What is expected -
Format the lines of the records as a JSON list of strings, one string per line, with blank lines omitted. Start at the line that contains "Featured (86, 125)" and end after the line that contains "Videos (703, 214)".

Provided information -
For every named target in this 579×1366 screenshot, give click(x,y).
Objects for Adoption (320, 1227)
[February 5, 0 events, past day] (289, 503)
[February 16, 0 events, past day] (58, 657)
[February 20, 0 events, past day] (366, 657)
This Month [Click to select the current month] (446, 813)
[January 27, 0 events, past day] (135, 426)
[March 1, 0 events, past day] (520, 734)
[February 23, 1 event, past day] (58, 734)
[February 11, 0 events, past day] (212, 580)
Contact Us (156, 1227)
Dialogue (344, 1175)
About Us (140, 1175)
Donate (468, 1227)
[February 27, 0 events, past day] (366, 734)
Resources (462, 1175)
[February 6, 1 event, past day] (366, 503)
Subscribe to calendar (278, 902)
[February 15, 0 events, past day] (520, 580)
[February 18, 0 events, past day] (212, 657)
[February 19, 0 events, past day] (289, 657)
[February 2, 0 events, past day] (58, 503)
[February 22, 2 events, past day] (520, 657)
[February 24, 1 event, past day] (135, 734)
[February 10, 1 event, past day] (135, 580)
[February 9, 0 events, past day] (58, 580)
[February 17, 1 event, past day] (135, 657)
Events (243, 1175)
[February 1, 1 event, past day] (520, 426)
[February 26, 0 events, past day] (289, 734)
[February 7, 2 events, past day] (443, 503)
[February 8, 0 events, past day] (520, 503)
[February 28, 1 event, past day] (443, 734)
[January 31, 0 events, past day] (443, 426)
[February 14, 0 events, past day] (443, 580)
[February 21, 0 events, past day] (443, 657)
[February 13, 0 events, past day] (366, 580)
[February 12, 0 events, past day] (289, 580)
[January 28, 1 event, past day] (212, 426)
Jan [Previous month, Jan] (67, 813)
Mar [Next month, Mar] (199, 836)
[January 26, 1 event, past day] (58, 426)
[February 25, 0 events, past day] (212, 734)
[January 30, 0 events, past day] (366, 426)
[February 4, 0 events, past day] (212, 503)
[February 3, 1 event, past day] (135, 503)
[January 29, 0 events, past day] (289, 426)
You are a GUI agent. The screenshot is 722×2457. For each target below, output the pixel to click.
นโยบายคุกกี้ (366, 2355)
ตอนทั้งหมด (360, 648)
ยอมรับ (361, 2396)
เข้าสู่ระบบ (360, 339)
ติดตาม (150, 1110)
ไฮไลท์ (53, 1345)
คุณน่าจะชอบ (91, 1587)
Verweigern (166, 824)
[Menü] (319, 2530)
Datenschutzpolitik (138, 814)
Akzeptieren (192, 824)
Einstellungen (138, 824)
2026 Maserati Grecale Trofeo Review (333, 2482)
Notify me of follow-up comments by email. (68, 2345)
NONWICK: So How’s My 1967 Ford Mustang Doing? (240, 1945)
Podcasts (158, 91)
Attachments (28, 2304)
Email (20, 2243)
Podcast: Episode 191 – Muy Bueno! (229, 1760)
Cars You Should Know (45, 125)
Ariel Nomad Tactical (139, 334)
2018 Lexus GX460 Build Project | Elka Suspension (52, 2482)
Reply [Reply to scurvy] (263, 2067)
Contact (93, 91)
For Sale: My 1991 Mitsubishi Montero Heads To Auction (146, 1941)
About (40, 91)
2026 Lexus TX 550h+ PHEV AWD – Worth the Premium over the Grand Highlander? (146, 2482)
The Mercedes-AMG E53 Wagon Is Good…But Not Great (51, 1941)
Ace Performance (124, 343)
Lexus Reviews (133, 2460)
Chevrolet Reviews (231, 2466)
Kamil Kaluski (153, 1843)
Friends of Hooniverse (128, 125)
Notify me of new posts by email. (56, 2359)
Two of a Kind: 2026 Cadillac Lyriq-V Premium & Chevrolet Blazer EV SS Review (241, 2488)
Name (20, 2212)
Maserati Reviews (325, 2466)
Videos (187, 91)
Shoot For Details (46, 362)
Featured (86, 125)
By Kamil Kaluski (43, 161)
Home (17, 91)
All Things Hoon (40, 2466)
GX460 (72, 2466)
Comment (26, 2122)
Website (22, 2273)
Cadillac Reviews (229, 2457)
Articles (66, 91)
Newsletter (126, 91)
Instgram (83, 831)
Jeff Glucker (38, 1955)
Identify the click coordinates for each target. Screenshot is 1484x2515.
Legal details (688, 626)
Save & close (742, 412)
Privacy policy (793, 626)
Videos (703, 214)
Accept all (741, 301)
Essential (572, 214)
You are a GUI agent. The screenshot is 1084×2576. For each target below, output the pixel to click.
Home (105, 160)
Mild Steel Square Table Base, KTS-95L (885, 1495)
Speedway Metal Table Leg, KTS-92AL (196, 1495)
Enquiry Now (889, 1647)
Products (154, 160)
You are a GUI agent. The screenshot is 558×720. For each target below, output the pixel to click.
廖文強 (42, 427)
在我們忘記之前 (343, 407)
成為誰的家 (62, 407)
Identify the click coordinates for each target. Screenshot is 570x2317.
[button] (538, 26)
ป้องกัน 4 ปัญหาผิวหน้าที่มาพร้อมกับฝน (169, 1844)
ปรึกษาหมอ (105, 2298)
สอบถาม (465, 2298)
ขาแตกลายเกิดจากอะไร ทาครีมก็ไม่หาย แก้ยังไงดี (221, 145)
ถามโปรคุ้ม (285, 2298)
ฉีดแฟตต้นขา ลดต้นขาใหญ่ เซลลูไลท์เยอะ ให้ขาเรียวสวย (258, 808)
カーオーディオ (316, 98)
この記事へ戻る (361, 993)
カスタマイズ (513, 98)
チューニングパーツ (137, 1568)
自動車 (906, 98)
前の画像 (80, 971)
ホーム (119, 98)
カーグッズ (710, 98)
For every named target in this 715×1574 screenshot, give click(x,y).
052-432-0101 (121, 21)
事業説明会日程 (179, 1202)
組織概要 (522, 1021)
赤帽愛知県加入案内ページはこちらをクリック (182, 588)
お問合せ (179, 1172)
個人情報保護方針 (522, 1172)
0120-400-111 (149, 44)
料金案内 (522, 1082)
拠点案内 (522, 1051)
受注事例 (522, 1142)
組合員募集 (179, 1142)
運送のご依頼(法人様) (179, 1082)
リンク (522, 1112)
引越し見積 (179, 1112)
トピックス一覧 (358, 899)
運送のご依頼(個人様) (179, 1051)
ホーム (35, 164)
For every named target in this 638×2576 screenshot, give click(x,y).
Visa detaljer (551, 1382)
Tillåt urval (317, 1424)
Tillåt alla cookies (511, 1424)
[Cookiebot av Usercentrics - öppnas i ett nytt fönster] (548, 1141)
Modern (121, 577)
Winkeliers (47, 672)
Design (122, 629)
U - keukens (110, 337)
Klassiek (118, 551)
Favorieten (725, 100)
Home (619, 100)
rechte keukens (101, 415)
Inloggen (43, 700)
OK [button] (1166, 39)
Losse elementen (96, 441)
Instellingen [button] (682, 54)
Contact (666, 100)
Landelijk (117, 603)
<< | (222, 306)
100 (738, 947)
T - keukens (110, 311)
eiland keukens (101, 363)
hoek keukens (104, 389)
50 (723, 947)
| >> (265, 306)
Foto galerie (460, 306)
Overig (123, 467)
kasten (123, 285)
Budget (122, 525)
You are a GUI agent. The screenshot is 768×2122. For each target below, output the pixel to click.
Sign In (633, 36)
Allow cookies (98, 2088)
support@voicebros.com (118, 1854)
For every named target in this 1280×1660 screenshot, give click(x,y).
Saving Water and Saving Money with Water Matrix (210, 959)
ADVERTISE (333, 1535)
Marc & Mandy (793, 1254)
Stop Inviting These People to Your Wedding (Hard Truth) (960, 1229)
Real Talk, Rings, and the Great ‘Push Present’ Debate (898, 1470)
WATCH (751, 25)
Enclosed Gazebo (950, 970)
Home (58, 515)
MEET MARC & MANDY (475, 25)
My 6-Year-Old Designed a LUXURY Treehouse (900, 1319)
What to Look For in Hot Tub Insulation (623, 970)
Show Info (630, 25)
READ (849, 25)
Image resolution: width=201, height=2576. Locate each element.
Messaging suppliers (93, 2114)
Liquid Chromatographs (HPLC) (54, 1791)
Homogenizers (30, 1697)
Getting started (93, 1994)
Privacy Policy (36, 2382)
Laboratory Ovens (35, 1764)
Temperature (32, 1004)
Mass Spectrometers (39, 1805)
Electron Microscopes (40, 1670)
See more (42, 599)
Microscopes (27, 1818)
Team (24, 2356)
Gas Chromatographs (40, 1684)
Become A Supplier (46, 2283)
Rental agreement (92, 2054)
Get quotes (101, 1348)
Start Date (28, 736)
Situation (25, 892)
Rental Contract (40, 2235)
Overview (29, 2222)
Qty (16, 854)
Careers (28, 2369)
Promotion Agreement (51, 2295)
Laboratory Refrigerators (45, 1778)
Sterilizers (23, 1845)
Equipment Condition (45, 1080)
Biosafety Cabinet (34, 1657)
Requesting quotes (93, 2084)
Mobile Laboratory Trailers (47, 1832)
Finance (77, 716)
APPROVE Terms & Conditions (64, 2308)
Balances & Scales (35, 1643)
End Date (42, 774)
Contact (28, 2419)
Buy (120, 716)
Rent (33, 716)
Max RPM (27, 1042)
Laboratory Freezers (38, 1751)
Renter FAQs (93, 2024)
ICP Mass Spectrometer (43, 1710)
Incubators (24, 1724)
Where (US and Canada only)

Solution for this exercise -
[
  "Featured (86, 125)",
  "By Kamil Kaluski (43, 161)",
  "Home (17, 91)",
  "All Things Hoon (40, 2466)",
  "GX460 (72, 2466)",
  "Comment (26, 2122)",
  "Website (22, 2273)",
  "Cadillac Reviews (229, 2457)",
  "Articles (66, 91)",
  "Newsletter (126, 91)",
  "Instgram (83, 831)",
  "Jeff Glucker (38, 1955)",
  "Identify the click coordinates for each target. Screenshot is 1484x2515.",
  "Legal details (688, 626)",
  "Save & close (742, 412)",
  "Privacy policy (793, 626)",
  "Videos (703, 214)"
]